GuateNews.com

Tercer debate Clinton-Trump Parte I

Facebooktwittergoogle_plusredditpinterestlinkedinmail

Trump acudió a la cita con la percepción de la desventaja en las encuestas, la renuncia del propio Partido Republicano a continuar en el pleno apoyo financiero y logístico. De hecho, varios de sus propios analistas y otros independientes, anticipan la ventaja a la Sra. Clinton en el voto del Colegio Electoral (para ganar 270; Real Clear Polítics le otorga 262, contra 126 de Trump, con 150 por disputar).

Se asumía, en consecuencia, que como ultimo chance debería arriesgarlo todo y dar un golpe de efecto de tal manera que recobrara la punta. Se esperaba un Trump más enérgico, con ese peculiar estilo de ataque capaz de inducir a un error, minar la resistencia de su contrincante, incluso la humillación pública, (hizo esto en las elecciones primarias con una candidata de su propio partido, contra un periodista inválido y con una familia musulmana).

Creemos que en los dos primeros tercios del debate, Trump se condujo sabiamente, manejó cifras, datos y pronosticó nuevos escenarios en la Corte Suprema de Justicia, el manejo de la economía, estabilidad en la regiones problemáticas del mundo, la deuda nacional, el seguro social y otros temas, incluso  atrajo la atención del votante republicano al enfatizar en los dogmas del partido: derecho a la vida, libertad individual, defensa de la segunda enmienda (y derecho a la portación de armas) y el control en forma férrea de la corriente migratoria.

Todo bien hasta ahí, hasta que es obligado a cambiar la mesura por su habitual forma de ataque. Pasa de la retórica al reproche, su temperamento nuevamente lo traiciona y, en este último tramo del debate, comete una seguidilla de errores; insulta a su rival, siembra fuertes dudas sobre los pilares de la democracia norteamericana: la libre sucesión presidencial y la transparencia del sistema electoral.  Causa hilaridad su pobre defensa en cuanto a la presunta forma del trato a la mujer.

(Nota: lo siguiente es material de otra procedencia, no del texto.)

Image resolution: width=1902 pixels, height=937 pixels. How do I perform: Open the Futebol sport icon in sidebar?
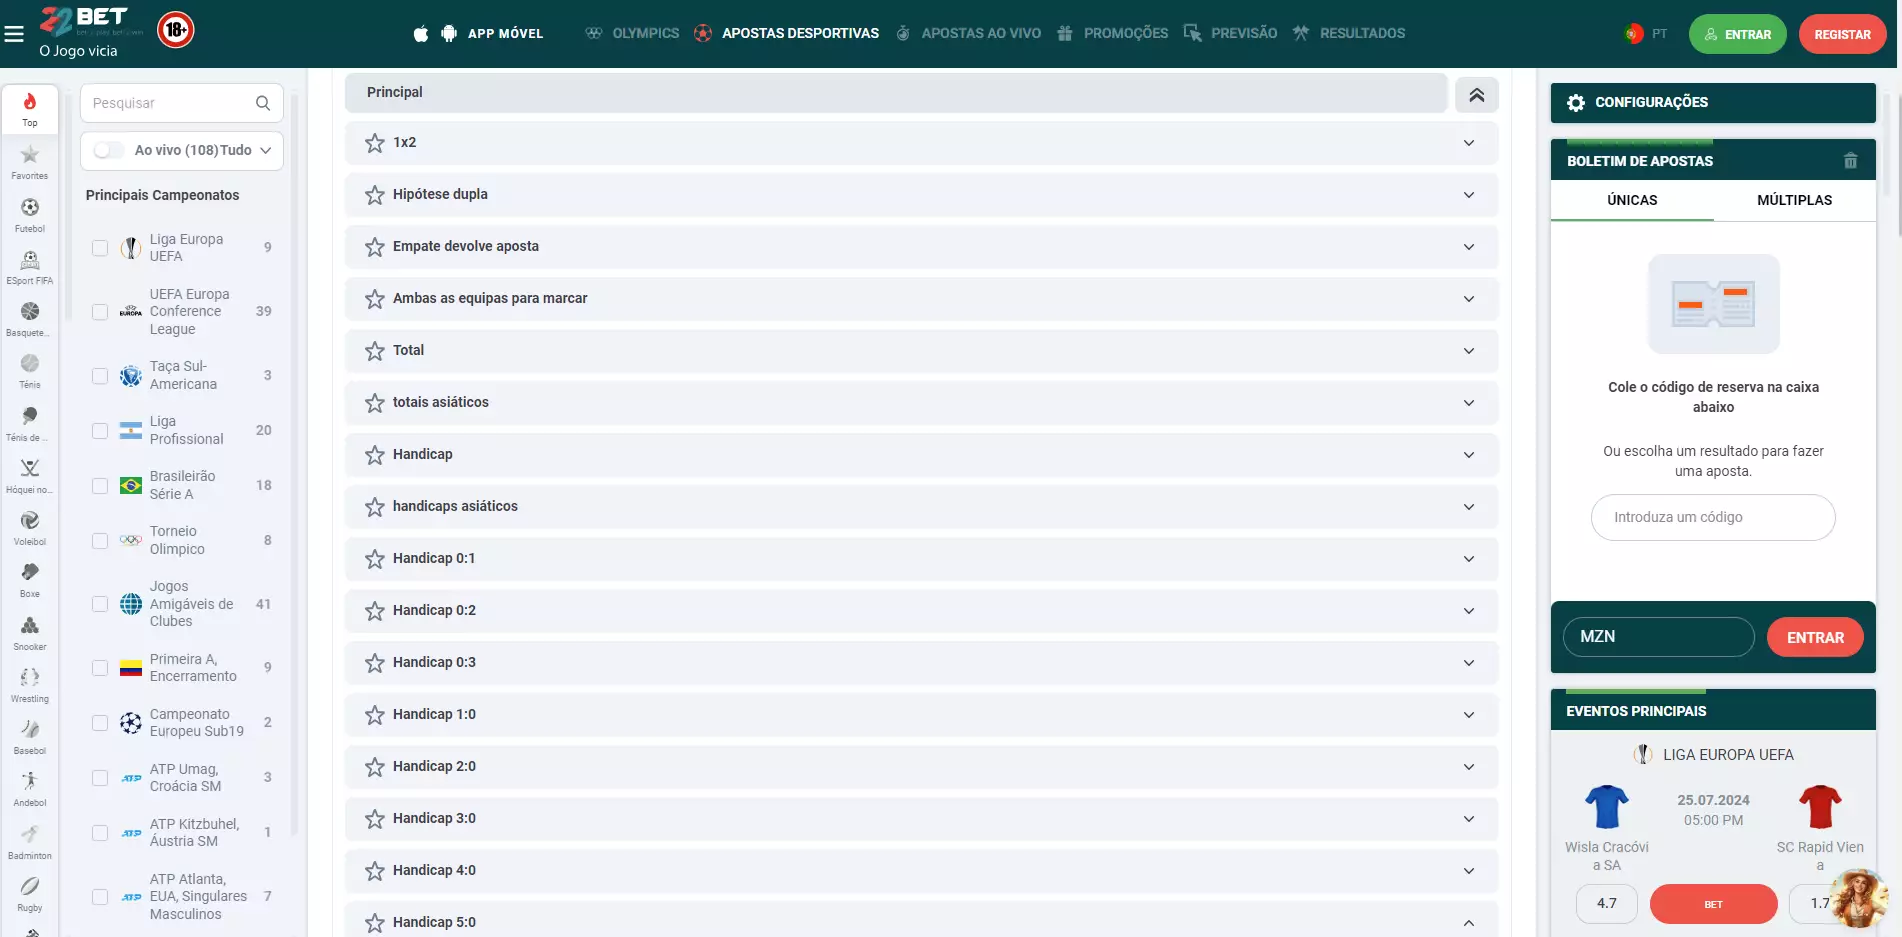(30, 214)
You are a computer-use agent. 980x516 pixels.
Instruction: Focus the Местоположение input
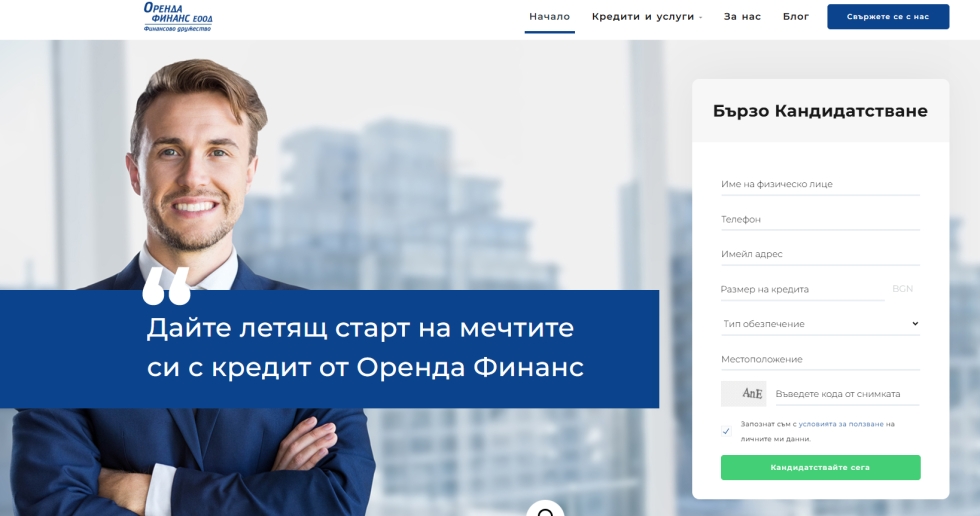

Argumenta con absoluta fe y confianza, incluso tratándolo como tema de campaña,  que existe un sistema político “amañado”, que se prepara un “posible fraude” y una “conspiración” en su contra y de no ser él, “no reconocerá” a otro ganador. Acotamos que el reconocimiento es un acto de honor, es parte de la cortesía política y los buenos deseos de un oponente para una nueva gestión. Negarlo no es propio de un candidato, aunque en esta campaña perduren por largo tiempo heridas abiertas y sangrantes.

Estas argumentaciones permiten considerar una serie de situaciones, que al parecer, Trump tiene una difícil situación en su candidatura, que en efecto, los tres debates le lastimaron más a él que a su oponente. En todo caso, los debates fueron un fiel reflejo de lo que es la campaña en general: destacó más la agresividad y la crítica que el contenido político. No hubo aquellos pasajes para que se les recuerde en la historia.

Queda como cátedra la preparación previa para el debate, aun sacrificando días completos y mítines pactados.  La Sra. Clinton confió en esa situación, le dio tiempo a la verificación de datos y los dijo en su momento, con confianza. El hecho de mantener la compostura y no sufrir un embate que no pudiera resistir fue su ganancia y quizá su victoria. Trump entendió la preparación como una burla, cuando consideró esta situación, ya era tarde.

Trató de minimizar las tres décadas de servicio público de la Sra. Clinton e insistió en que una persona como él sería capaz de solucionar los problemas. La respuesta de la Sra. Clinton fue una de las mejores de la noche, al ironizar sobre las actividades de su oponente en la farándula y el negocio inmobiliario y compararlas con las suyas en el servicio público y como funcionaria de Estado.